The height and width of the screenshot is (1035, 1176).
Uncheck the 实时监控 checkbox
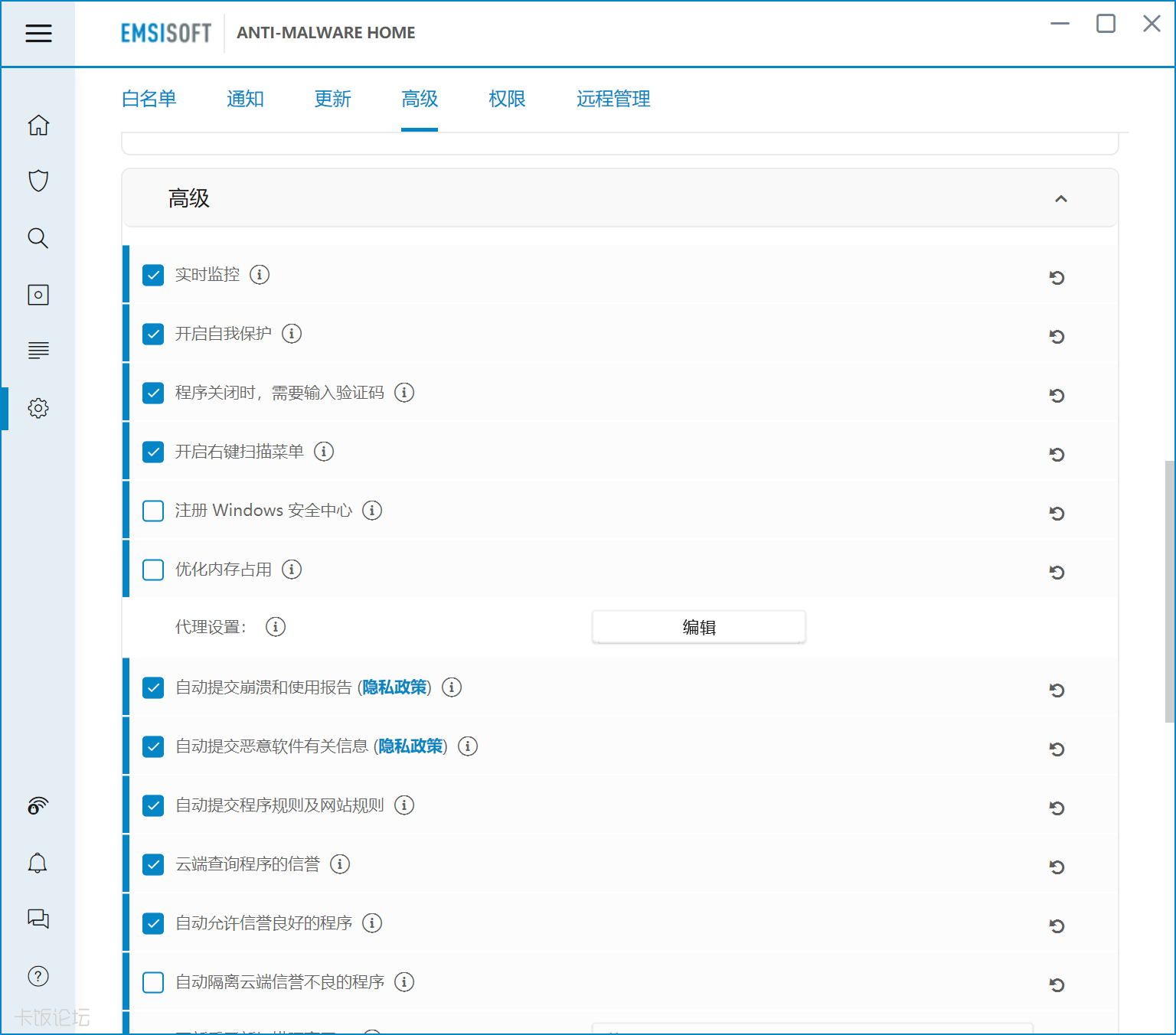pyautogui.click(x=153, y=275)
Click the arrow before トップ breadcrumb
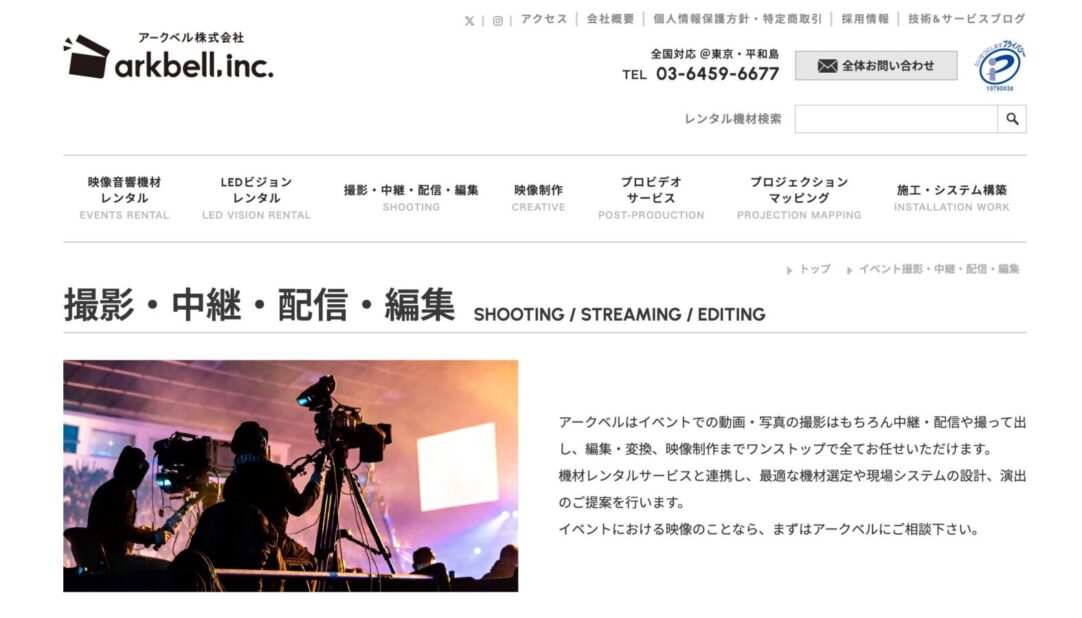1082x618 pixels. click(790, 270)
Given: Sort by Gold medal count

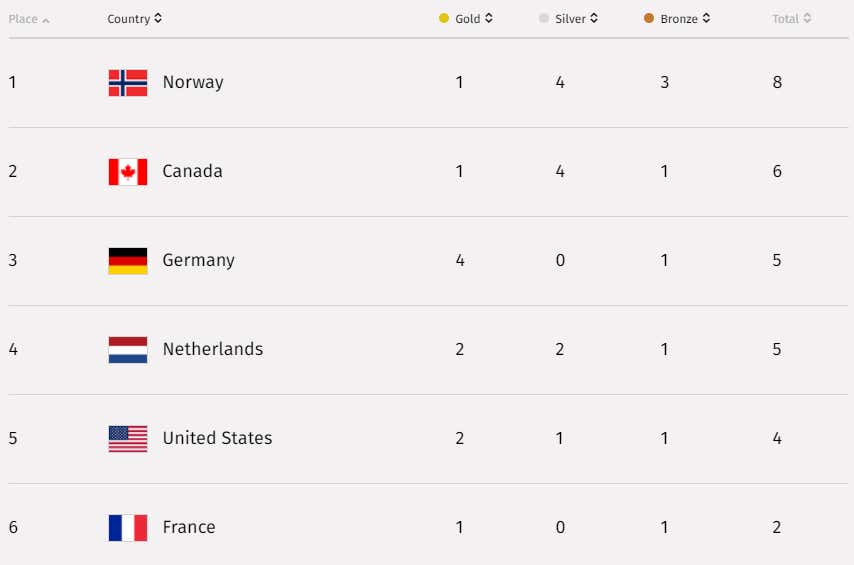Looking at the screenshot, I should 473,19.
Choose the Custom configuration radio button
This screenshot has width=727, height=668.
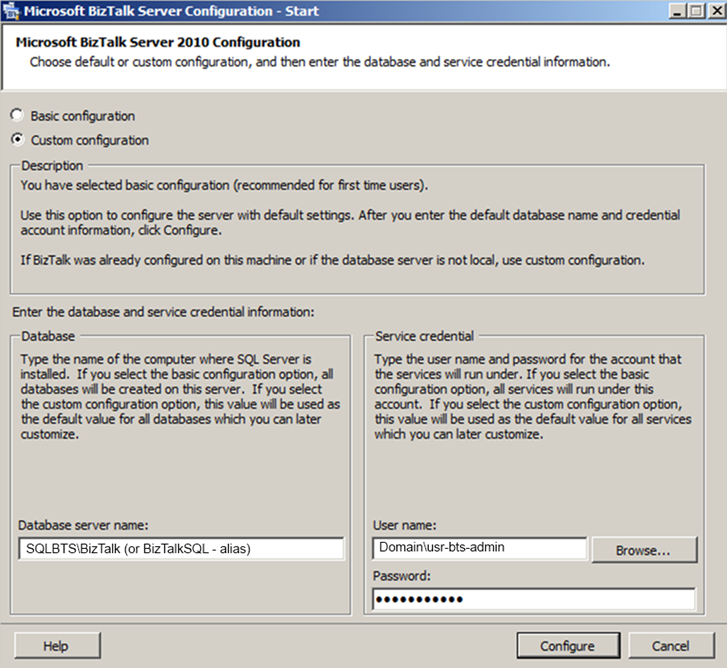pos(17,140)
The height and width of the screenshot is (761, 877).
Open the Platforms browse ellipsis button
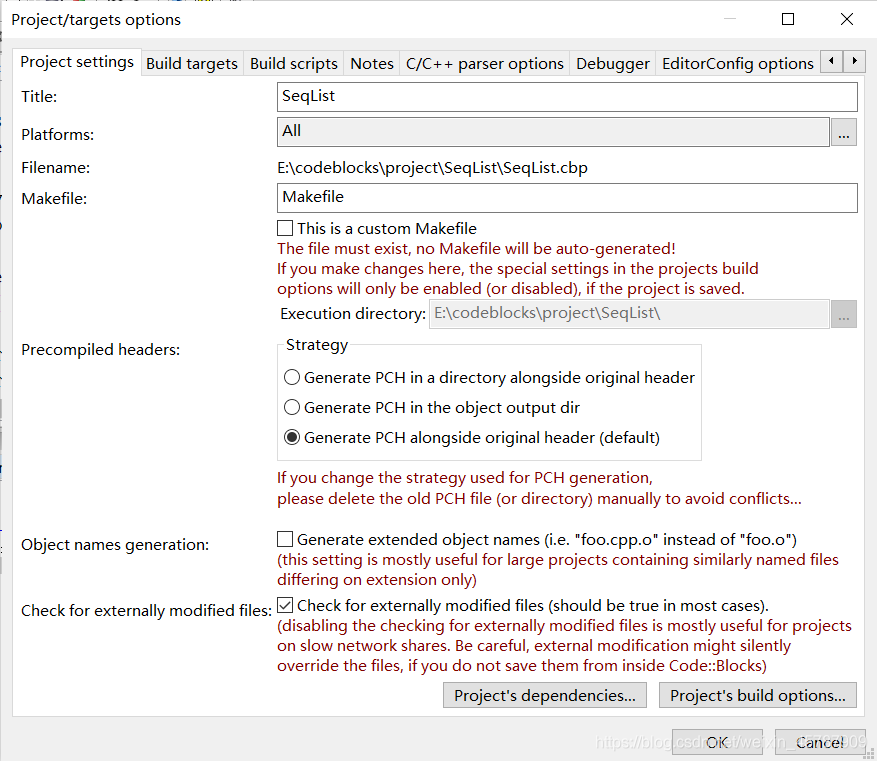coord(843,130)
● ● ● ●
EXERCISE DETAILS.
The listing above is to be retyped exactly, with all pictures left out.

EXPECTED ANSWER.
The height and width of the screenshot is (1035, 1176).
Uncheck the 实时监控 checkbox
pyautogui.click(x=153, y=275)
Click the arrow before トップ breadcrumb
1082x618 pixels. click(790, 270)
Given: Sort by Gold medal count

Looking at the screenshot, I should 473,19.
Choose the Custom configuration radio button
This screenshot has width=727, height=668.
pos(17,140)
The height and width of the screenshot is (761, 877).
Open the Platforms browse ellipsis button
coord(843,130)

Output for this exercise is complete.